Boil a pot of water and cook the vermicelli for 2-3 minutes or until tender. Immediately transfer to a cold water bath. Cut into 1/3 sections or about 6 inches in length. 

Add carrots, cilantro, and mint to the vermicelli. Combine 5 tbs of the spicy oil with the dressing. Pour over the vermicelli and toss evenly. Depending on how spicy you want the dish, add more or less of the spicy oil as desired. 


Lychee Ice Cream
To complement Monica's asian summer dish, I thought of the perfect ending - lychee ice cream. I love that at Chinese restaurants, you are always given a mini dessert, whether it be oranges, fortune cookies, or lychee. You can finish off your cool vermicelli salad with this recipe I adapted from Scoop. The lychee ice cream is not too sweet and the chunks of fruit in it are a yummy surprise in each bite.

Ingredients (1 quart):
2 15-ounce cans of lychee
1.25 cups heavy whipping cream
1/3 cupe corn syrup
1/8 teaspoon kosher salt
1/2 cup whole milk
2 tablespoons cornstarch
juice from 1/2 a lemon
1/4 pure vanilla extract

1. Open the cans of lychee and drain the syrup into a medium pot. Put the lychee fruit into a food processor (or magic bullet) to puree later.

2. Put the pot over medium high heat until the syrup comes to a boil. When it is boiling, reduce the heat to low and simmer until about only half of the lychee syrup remains.

3. While the syrup is simmering away, mix the milk, cornstarch, lemon juice, and vanilla extract in a bowl. Stir until the cornstarch is dissolved.

4. Add whipping cream, corn syrup and salt to the pot and increase the heat to medium. Stir so the whole mixture does not get lumpy. When it begins to heat up, it will steam. Do not let it boil.

5. Once it steams, add the mixture you made in step 3. Reduce the fire to low. When it begins to boil, stir until there are no lumps and it becomes thicker. This is now considered custard! Turn off the flame.

6. Puree the lychee fruit with as much of the custard as you can fit into your container. In my case, I had to use two large containers from my fake magic bullet. Once you finish blending everything, put the fruit puree back into the pot and stir it all up.
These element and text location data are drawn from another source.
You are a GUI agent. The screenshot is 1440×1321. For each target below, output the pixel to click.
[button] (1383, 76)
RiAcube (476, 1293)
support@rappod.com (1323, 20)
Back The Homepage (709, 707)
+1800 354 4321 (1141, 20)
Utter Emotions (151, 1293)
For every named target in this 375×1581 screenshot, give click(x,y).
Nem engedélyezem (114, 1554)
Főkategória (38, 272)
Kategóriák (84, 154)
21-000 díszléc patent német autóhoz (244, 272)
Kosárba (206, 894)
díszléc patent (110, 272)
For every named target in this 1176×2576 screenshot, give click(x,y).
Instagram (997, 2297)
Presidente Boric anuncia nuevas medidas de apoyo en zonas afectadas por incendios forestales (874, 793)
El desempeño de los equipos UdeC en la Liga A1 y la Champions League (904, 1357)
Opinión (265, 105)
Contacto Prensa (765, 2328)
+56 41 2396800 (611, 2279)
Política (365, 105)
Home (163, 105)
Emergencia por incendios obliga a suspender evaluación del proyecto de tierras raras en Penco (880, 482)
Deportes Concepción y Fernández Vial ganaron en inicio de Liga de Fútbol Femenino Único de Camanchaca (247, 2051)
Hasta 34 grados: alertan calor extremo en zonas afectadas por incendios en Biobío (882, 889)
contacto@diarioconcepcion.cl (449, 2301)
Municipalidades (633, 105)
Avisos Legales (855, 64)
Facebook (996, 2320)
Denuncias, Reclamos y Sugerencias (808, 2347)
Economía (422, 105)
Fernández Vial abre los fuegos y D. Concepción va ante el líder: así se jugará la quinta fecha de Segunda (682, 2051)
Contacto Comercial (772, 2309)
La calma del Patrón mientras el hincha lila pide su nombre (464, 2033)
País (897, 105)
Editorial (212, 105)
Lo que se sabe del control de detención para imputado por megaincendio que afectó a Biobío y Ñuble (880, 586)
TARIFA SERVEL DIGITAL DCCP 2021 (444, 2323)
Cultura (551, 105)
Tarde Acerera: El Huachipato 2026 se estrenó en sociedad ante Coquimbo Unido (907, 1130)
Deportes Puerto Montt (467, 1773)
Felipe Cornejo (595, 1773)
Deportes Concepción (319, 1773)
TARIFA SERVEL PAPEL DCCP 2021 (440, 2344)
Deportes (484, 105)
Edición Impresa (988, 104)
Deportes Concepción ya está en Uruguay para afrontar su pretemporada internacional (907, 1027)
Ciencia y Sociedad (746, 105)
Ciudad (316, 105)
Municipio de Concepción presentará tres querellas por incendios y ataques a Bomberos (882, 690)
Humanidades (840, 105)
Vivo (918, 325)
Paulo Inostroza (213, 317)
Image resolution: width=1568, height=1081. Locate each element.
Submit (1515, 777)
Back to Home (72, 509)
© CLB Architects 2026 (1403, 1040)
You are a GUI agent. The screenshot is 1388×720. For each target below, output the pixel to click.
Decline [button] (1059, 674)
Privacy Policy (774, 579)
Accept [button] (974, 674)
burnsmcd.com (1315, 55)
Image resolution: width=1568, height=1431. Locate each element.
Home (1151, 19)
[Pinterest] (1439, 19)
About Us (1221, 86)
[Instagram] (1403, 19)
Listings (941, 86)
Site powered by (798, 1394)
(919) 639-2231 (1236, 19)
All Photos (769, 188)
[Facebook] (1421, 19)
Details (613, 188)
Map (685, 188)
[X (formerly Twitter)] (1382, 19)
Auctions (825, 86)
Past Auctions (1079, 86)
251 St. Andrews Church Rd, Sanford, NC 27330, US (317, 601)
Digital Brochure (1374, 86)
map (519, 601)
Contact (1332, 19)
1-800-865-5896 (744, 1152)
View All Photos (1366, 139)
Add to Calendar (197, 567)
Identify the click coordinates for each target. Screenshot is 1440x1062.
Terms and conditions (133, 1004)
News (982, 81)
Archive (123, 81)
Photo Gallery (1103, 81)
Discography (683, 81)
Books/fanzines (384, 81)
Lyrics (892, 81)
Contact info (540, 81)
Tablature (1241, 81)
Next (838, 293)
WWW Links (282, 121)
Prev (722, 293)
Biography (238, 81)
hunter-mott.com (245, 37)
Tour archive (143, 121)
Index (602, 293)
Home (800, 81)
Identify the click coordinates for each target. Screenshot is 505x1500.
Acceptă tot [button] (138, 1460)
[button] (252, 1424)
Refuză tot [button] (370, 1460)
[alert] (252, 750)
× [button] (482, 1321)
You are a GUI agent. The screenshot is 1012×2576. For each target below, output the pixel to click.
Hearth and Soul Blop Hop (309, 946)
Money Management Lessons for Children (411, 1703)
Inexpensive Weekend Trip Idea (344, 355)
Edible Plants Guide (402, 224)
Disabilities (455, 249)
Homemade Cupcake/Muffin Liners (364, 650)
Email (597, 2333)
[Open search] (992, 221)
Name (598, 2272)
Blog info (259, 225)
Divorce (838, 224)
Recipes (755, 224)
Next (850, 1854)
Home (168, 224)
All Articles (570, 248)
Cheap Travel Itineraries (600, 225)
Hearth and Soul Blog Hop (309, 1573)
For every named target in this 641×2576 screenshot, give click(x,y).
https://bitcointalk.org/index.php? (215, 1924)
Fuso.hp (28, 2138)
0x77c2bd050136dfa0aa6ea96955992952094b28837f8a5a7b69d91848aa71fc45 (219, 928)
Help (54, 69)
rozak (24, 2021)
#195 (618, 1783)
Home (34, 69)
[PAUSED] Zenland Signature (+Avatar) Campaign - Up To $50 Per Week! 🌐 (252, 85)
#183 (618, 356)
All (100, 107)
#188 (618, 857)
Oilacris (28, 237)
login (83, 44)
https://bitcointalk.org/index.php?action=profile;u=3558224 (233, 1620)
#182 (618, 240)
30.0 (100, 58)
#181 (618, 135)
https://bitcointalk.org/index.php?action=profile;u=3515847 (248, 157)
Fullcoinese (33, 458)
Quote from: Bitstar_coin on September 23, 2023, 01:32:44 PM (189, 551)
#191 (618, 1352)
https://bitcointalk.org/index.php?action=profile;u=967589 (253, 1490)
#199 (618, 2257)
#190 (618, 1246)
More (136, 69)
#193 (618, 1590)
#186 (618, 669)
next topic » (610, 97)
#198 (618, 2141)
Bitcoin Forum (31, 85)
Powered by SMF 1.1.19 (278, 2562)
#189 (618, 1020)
7. Pour the hot custard and puree combination into a large bowl and cover with saran wrap. Make sure to press the wrap directly onto the surface of the liquid in order to prevent a skin from forming. Stick this in the fridge overnight.

8. Pour the whole mixture into your ice cream maker for about twenty minutes. I prefer to do this with the lights off because in my mind, it keeps the kitchen cooler and allows the ice cream maker to do its magic without fighting the heat. Enjoy and add the rest (if there's any left) to a freezer safe container.